In 1986, he developed the very first MIDI digital guitar in Belgium with the RTBF laboratories. before moving to the Sheffield University in England where he graduated with a Ph.D. in bioacoustics  and architectural acoustic computer simulation. Confident in this experience, he returned to France in 1994 and was soon to compose a number of original scores for television broadcasts and documentaries before going on to sign scores for French and American feature films.

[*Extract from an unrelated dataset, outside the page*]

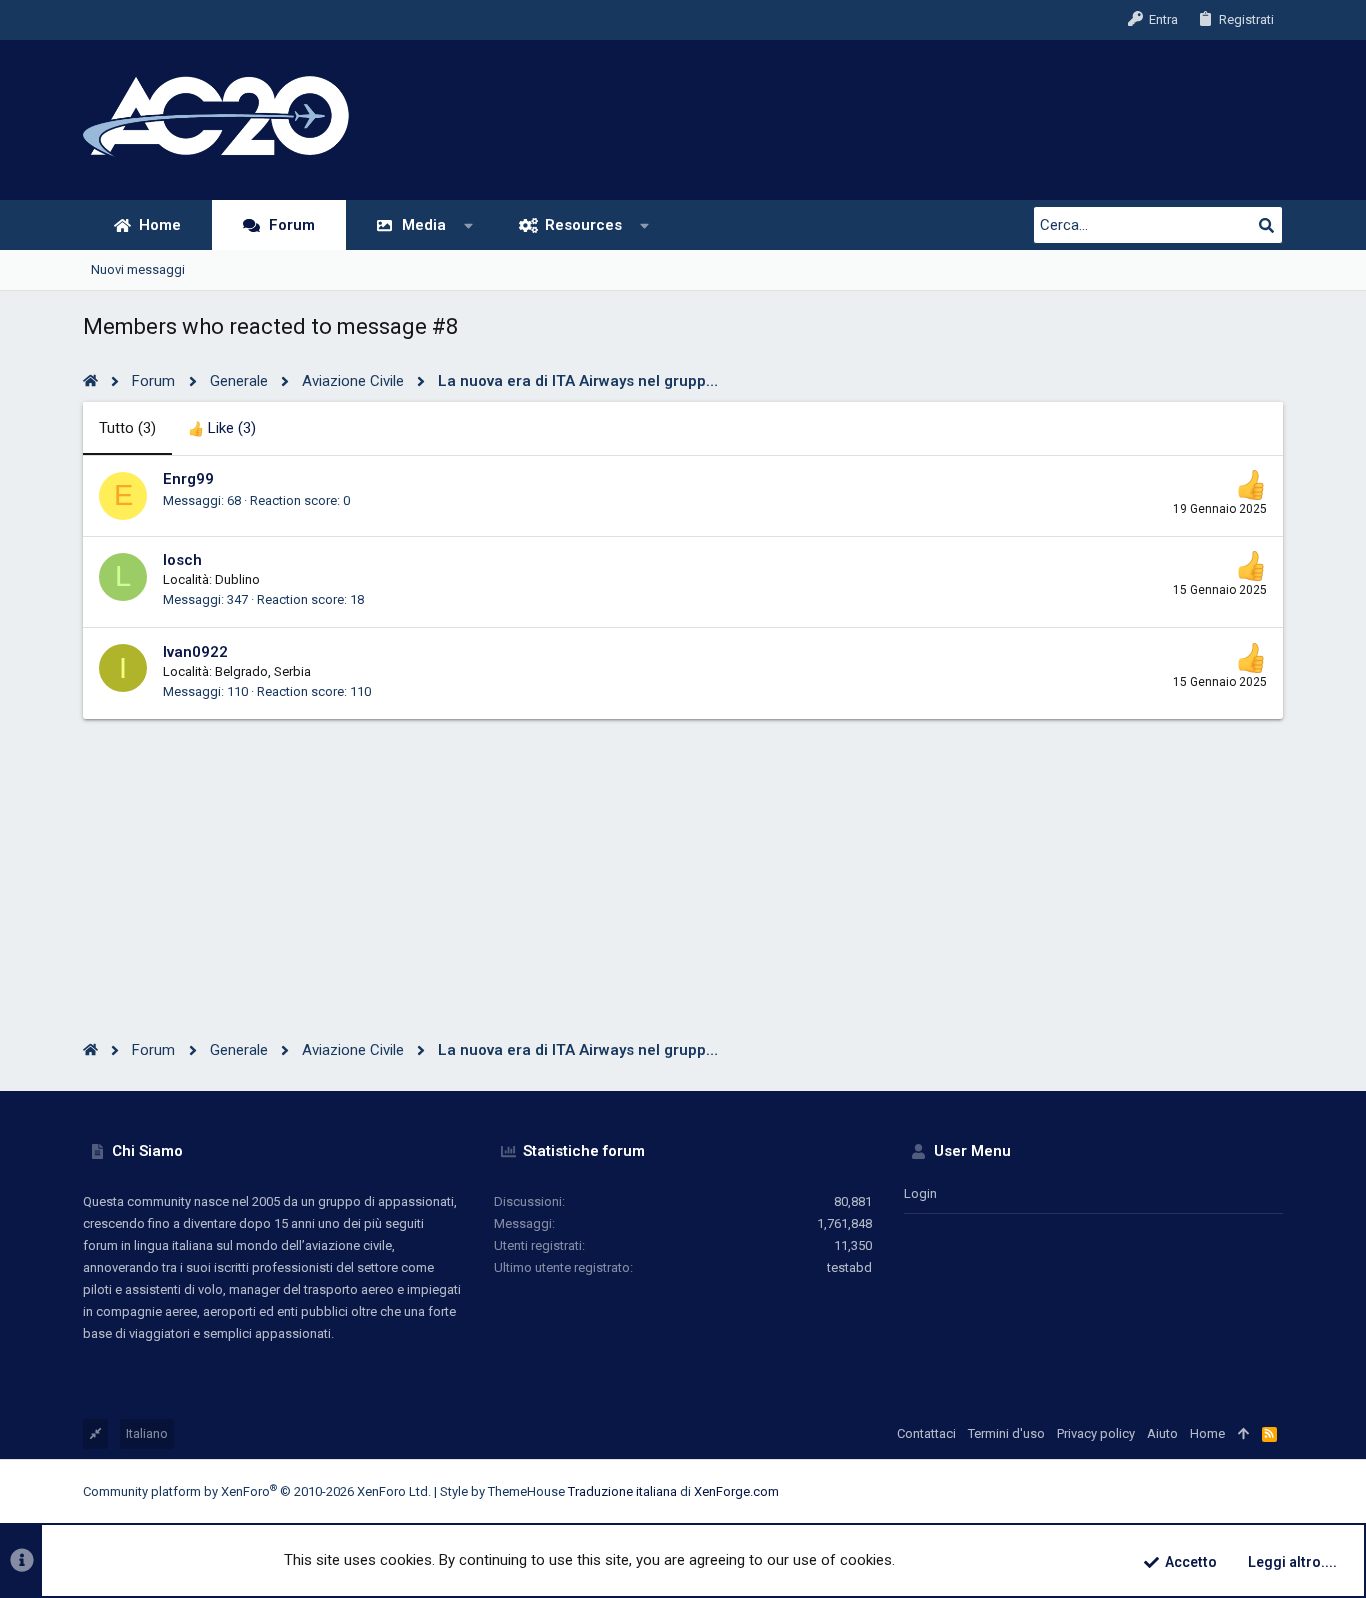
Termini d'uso (1006, 1433)
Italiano (147, 1433)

In 1995, he founded his own executive musical production company in order to gain a perfect understanding of the recording business.

In 2005, he signed the original score of the musical film Imago which won the Golden Rail at the Cannes film festival | Semaine de la critique. He won the SACEM prize for the best film score.

Latest events 
In 2015, he composed the music of the film Winter Roses directed by Lorenzo Gabriele with Jean-Pierre Marielle, Mylène Demongeot and Léa Drucker.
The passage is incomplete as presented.